Также весьма нам прискорбно, что его величество крысиный король, нарушив наш строгий приказ, на суд не явился, что несомненно свидетельствует о его злонамеренности, нечистой совести и низости душевной.
Посему приказываем и повелеваем: всем упомянутым крысам, а также королю всего крысиного племени к полудню завтрашнего дня под страхом смертной казни покинуть наш славный город, а также все земли, принадлежащие ему.

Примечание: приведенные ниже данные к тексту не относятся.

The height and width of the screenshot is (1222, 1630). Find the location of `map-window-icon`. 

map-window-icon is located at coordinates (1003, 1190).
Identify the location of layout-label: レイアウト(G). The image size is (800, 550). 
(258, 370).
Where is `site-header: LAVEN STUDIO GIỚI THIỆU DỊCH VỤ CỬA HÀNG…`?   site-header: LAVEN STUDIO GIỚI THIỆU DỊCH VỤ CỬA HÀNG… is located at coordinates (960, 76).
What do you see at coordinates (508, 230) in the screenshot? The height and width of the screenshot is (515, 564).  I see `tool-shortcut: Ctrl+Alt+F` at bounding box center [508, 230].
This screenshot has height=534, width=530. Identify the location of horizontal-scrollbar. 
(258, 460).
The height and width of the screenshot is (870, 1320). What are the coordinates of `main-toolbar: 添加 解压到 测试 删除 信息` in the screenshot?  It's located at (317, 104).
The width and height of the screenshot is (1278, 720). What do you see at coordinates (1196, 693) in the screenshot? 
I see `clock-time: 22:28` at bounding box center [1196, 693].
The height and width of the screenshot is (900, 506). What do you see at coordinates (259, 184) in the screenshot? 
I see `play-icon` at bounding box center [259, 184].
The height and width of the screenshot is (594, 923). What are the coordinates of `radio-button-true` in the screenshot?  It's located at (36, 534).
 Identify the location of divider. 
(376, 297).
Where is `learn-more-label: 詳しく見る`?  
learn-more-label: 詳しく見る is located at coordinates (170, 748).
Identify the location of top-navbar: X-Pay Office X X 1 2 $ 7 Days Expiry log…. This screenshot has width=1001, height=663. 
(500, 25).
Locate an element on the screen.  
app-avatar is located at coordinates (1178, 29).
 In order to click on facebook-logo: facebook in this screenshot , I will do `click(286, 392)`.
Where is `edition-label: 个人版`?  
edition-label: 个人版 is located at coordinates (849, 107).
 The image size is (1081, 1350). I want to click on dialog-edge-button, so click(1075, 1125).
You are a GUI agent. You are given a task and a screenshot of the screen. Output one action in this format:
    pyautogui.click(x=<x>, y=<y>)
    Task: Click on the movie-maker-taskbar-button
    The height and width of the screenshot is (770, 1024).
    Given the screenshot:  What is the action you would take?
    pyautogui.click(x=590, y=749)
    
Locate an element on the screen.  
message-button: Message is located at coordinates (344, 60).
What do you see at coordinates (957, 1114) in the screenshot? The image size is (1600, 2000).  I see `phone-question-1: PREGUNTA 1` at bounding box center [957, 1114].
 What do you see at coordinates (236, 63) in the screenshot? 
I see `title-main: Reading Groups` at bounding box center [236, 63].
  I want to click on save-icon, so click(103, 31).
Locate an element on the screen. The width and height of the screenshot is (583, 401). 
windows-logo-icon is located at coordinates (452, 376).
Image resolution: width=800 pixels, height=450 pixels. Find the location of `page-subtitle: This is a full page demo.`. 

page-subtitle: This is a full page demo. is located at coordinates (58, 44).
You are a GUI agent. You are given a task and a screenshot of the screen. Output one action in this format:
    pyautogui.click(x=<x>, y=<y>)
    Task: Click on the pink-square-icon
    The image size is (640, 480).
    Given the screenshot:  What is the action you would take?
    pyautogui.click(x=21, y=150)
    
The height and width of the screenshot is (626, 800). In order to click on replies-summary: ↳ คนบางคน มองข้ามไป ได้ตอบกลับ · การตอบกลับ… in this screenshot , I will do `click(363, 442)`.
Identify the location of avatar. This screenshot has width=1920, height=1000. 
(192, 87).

Дано в Гамельне 5 апреля 1284 года».
Потом крысу, подпалив ей хвост, отпустили, чтобы передала всему своему роду строгий приказ гамельнского суда. Крыса мелькнула черной молнией и пропала.
И все опять, успокоившись, разошлись по домам.
На другой день с утра нет-нет да и подходили к окнам жители. Ждали, что двинутся крысы вон из города.
Но только напрасно ждали. Солнце стало уже клониться к закату, а проклятое племя и не думало исполнять судебный приговор.
А тут вдруг пронеслась страшная весть! Неслыханное дело!
В ночь, как состоялся суд, сожрали крысы у главного судьи Каспара Геллера судейскую мантию и шапочку в придачу.
От такой наглости все только рты пооткрывали. Быть беде!
И в самом деле, крыс в Гамельне все прибывало и прибывало.
По ночам во многих окнах мигали свечи. Догорит одна свеча – от огарка зажигали другую, и так до утра. Сидели бюргеры на высоких пуховиках, не решаясь спустить ноги с постели.
Уже никого не боясь, шныряли крысы повсюду. Привлеченные ароматом жаркого, пробирались на кухни. Выглядывали из углов, поводя носами, принюхиваясь: «Чем тут пахнет?» Прыгали на столы, прямо с блюд норовили утащить лучший кусок. Добирались даже до окороков и колбас, подвешенных к потолку.
Чего ни хватишься – все сожрали, проклятые.
И уже в двери многих домов костлявым пальцем постучал голод.